Saturday, January 26, 2013

Broken glass and legos

Not a very promising title, I agree.  But, that's the way things have seemed, for the last year.  I feel as though my world is an exercise in walking on broken glass and legos....which would be a lot easier, if I had shoes.

I can't even BRING myself to talk about "job stuff."  I'm still at St. Matt's, I'm still filled with a sense of peace and "rightness" whenever I walk into that building.  But that haven, that refuge, is going away, likely some time this year.  I will be completely stunned if Grace does NOT, indeed, decide to let St. Matthews merge with them.  And, once that happens, my guaranteed 20 hours of peacefulness will be as locked away as the building on Bennett Avenue.  Then what?

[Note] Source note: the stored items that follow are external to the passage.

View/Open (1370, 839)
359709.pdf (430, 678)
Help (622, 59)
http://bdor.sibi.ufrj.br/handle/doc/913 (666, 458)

The family?  Well...for the past year, I have never, in my life, felt so superfluous.  So unnecessary.  Since the "kids" have all become friends (and praise GOD that they got past the years of hating each other!), the guys talk to Katie.  Questions that I once answered, advice that I once gave, inside jokes that I once shared, are no longer my place.  There's a part of me that feels as though that should be a good thing.  That they're growing...moving on...but I didn't realize they were  going to put my in storage quite THIS early in my life.

John??  No.  This one is depressing enough.

I'd love to end this on a more positive note, but I really can't think of anything positive to end with!